Find every line in the listing below that includes the word "page", then give only how many there are.
== INFORMATION SHOWN ==
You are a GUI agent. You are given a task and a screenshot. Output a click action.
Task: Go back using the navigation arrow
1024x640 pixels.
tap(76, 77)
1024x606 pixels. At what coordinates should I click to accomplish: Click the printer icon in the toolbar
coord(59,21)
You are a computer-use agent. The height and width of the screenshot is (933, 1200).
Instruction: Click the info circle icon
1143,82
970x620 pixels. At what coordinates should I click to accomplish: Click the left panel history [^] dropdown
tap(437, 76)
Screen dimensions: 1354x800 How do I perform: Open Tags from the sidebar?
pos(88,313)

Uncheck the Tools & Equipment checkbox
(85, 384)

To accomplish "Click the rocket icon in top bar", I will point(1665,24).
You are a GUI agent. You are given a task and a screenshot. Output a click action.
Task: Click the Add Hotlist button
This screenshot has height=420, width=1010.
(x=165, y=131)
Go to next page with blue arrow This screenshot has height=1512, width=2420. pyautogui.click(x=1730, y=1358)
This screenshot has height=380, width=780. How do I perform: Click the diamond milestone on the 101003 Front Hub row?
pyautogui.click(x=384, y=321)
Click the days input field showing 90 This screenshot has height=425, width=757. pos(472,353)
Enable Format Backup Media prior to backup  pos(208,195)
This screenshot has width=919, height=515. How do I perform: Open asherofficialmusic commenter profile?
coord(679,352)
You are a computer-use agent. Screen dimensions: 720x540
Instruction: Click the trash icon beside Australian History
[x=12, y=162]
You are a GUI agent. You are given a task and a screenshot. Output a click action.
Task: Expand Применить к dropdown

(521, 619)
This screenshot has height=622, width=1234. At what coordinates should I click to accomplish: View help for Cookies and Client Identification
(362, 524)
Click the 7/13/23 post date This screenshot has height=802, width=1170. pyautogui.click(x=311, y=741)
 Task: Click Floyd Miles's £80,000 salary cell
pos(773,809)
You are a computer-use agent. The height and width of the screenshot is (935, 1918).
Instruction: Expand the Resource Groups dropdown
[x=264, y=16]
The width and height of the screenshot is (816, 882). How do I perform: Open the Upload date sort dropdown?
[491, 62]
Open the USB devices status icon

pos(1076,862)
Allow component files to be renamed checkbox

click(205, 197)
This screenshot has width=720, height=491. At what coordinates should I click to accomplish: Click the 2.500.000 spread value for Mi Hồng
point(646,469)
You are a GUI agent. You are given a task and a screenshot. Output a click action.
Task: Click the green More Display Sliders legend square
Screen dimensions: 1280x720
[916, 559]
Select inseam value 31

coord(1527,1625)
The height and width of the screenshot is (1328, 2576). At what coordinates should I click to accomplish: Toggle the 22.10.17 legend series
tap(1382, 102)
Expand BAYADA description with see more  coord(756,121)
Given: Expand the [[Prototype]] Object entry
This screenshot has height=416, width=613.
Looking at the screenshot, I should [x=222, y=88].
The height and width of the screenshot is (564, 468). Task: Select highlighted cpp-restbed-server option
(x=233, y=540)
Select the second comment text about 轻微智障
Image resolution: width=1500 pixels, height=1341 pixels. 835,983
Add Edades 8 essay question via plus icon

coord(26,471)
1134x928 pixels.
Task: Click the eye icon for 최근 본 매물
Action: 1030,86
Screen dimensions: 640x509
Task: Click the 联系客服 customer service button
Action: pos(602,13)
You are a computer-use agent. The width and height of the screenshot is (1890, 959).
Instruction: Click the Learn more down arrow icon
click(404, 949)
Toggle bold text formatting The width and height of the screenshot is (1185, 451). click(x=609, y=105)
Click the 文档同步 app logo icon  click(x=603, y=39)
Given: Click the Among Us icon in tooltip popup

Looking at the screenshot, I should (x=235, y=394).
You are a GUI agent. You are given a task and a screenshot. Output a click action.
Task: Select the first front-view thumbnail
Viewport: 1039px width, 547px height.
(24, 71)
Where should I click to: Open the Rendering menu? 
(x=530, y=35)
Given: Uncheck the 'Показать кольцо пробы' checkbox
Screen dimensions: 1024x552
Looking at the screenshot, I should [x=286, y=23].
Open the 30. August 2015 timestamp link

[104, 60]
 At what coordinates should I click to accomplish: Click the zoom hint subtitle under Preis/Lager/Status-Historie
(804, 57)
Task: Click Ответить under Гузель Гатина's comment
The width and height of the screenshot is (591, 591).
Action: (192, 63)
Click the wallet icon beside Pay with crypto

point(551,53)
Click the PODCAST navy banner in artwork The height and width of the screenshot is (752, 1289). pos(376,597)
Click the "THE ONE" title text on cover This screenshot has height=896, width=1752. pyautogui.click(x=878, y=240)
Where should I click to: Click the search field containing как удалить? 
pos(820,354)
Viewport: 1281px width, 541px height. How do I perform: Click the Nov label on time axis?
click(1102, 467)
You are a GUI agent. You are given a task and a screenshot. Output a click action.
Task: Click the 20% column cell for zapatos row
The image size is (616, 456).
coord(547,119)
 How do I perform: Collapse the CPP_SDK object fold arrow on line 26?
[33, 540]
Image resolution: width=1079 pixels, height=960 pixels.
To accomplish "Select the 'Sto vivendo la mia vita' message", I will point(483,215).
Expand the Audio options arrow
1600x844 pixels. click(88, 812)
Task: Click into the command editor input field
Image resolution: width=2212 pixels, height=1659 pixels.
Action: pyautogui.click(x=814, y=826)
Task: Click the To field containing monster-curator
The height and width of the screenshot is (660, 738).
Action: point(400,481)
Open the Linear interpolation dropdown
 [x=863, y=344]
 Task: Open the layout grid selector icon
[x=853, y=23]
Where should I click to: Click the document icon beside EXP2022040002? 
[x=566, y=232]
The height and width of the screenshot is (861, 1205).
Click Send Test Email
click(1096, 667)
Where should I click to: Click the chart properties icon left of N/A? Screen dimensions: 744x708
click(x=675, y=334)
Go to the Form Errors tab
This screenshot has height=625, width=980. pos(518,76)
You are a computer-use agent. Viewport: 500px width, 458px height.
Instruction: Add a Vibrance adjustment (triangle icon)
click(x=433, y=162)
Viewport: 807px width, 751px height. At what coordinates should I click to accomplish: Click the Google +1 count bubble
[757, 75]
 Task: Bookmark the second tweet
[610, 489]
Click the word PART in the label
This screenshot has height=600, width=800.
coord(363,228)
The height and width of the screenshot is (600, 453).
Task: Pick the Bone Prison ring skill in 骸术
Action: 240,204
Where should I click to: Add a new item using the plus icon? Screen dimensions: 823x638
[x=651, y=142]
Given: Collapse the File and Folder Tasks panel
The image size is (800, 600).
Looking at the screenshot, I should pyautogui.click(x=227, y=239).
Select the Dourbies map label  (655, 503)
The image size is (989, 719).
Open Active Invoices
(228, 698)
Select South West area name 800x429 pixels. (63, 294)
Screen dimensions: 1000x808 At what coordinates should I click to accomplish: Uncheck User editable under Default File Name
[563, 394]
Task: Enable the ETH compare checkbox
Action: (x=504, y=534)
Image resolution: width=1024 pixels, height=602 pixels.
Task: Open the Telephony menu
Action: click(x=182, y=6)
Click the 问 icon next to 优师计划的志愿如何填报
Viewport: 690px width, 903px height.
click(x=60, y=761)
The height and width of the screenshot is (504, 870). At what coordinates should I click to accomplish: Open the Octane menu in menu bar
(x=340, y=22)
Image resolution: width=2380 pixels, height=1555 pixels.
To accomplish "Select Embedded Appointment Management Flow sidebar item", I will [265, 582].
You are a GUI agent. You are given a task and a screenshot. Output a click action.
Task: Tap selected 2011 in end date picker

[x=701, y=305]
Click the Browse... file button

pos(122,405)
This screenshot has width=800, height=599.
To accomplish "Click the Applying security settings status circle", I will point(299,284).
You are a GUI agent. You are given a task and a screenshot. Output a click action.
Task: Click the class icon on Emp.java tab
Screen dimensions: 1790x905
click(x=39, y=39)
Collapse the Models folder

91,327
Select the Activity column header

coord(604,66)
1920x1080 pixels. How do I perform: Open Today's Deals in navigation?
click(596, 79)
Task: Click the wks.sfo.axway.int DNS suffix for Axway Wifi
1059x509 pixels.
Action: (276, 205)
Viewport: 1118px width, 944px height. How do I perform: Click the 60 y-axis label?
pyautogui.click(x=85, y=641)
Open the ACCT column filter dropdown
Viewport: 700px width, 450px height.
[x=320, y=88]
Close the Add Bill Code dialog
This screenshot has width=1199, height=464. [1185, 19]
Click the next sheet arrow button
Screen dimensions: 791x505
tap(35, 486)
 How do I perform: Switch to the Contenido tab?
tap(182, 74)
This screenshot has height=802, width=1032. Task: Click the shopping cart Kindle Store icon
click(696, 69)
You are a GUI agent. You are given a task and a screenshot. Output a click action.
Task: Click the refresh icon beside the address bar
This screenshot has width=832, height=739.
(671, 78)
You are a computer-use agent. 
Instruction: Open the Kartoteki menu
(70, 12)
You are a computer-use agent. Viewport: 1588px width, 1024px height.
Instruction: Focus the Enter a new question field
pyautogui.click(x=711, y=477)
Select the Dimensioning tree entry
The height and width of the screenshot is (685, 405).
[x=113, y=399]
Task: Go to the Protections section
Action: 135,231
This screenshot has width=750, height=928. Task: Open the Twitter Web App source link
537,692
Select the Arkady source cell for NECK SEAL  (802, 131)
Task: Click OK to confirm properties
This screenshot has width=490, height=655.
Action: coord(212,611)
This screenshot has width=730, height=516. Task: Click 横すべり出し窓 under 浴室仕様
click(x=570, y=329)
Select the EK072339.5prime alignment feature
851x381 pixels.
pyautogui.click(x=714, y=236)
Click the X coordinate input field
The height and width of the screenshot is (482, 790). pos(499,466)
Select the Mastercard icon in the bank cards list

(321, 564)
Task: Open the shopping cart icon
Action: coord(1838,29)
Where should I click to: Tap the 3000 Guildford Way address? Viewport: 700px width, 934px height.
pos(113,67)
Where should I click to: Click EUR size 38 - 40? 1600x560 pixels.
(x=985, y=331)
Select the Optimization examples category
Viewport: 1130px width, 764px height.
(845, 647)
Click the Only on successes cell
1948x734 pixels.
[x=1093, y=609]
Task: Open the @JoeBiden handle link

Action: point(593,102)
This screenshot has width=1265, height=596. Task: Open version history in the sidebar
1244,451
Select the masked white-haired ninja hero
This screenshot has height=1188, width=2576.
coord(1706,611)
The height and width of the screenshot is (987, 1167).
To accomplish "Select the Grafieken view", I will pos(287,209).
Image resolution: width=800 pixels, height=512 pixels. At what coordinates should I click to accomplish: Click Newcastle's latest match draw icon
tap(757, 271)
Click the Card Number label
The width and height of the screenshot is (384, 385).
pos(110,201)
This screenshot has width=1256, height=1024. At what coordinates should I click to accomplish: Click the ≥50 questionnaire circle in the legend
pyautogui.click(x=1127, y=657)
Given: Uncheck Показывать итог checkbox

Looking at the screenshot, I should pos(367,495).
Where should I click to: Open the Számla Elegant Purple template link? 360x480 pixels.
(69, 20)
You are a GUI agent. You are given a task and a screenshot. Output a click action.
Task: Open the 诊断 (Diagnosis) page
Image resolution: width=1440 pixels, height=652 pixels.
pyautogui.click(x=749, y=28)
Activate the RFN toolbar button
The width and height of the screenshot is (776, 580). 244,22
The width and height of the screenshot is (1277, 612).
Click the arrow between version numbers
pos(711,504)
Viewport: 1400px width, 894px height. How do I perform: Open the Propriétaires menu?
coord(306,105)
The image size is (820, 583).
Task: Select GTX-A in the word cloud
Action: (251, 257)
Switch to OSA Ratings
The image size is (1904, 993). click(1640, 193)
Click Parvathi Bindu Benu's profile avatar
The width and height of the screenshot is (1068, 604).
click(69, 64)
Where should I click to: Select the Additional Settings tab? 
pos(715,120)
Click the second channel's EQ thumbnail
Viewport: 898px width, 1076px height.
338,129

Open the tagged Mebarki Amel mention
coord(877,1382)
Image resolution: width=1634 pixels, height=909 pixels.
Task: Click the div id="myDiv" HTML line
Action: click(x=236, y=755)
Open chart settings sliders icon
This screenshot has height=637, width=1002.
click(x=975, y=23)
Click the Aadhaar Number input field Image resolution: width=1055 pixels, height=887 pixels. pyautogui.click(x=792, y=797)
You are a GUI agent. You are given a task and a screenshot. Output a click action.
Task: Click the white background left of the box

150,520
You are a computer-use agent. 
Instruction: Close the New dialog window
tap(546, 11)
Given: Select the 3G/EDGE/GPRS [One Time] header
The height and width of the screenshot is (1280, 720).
===
◆ **EXERCISE SOLUTION**:
2